The Kubla Khan was attracted to the story of Christianity as Niccolo and Matteo shared it with him. He said to them, “You shall go to your high priest and tell him on my behalf to send me a hundred men skilled in your religion, and I shall be baptized. And when I am baptized all my barons and great men will be baptized, and their subjects will receive baptism, too. So, there will be more Christians here than there are in the part of the world from which you come.”

Wow! What a fantastic opportunity! At no time in Christian history had such a tremendous opportunity been presented to the followers of Jesus Christ. The tragedy lies in the fact that almost nothing was done in response to what the Kubla Khan had requested. Even after thirty years had passed only a handful of missionaries were sent – it was far too few and much too late to take advantage of a marvelous open door to share the good news of the gospel. That door on such a grand scale would never be opened again.

Can you imagine what a tremendous impact might have been made nearly eight centuries ago on that part of the world if Christians had had the vision to see the entire East won to Jesus Christ? The mind boggles at the thought of how the history of the entire world could have been changed if thirteenth-century China, India, and the other areas of the Orient had been converted to Christianity.

Lost opportunities are very often lost forever. We may regret and obsess over them, but it does not alter the fact that they are lost. The important thing is that we learn from lost opportunities. As Franklin Field wisely said, “Poor eyes limit your sight; poor vision limits your deeds.” I believe that vision is the Aladdin’s lamp of the soul. It is the capacity to create a compelling picture of the desired state of affairs in a way that inspires people to respond. It is that which is worthy – that which could be, should be, and is attainable.

A vision without a task is a dream. A task without a vision is drudgery. A vision and a task combined is the hope of the world. If you or your church lacks vision, ask God for it. Vision is the ability to understand the history, the present condition, and the potential of a church, and to conceive a plan for action that will maximize its ministry potential.

Vision is the result of having spent much time absorbing the facts about your community, knowing the resources upon which the church can call – people, funding, facilities, equipment, etc. – and devising sound but creative strategies for moving forward. Vision always entails progress; it is never satisfied with the status quo. Too many churches today are totally satisfied with the status quo.
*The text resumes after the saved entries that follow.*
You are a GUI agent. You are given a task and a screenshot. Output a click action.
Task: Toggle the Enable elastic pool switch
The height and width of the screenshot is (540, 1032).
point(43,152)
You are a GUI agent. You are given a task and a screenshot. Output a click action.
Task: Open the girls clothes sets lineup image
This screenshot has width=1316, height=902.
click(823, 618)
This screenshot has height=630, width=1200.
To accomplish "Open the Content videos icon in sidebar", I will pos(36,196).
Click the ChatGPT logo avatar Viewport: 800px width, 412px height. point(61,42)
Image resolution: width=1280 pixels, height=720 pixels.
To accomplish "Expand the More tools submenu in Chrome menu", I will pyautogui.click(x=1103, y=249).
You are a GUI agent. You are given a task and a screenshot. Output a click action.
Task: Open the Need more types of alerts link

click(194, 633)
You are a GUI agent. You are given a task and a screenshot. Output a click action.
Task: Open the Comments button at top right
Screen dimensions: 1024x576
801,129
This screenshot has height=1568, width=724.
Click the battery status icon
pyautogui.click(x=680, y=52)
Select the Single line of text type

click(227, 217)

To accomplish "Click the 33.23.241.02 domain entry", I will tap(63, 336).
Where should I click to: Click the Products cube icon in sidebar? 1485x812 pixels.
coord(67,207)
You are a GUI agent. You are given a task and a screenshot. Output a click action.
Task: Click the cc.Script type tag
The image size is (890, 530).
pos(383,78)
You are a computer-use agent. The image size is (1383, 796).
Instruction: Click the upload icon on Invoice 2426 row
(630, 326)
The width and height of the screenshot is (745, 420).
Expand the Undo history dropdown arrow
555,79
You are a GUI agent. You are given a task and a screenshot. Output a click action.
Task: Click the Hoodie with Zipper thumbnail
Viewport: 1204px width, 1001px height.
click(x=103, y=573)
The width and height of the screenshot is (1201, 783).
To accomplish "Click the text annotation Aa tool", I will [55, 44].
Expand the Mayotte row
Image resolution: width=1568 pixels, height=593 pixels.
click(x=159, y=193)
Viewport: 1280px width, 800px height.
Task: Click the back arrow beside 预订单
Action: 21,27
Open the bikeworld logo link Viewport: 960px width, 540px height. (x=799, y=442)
As we reflect on the opportunity that was lost in 1271 AD, it is important that we ask ourselves these questions: “What opportunities to share my faith in Christ with others have I missed for lack of vision? Are there persons within my current circle of influence to whom I could share what Christ means to me?” And if there are such persons: “When might I set aside a specific time to do precisely that?” If you will first talk to God about those you know who aren’t Christians, you will be better prepared to talk to them about God.

“Where there is no vision, the people perish” (Proverbs 29:18). It was true in 1271 AD. It is also true today when Christians and/or churches fail to accept and meet opportunities for lack of vision.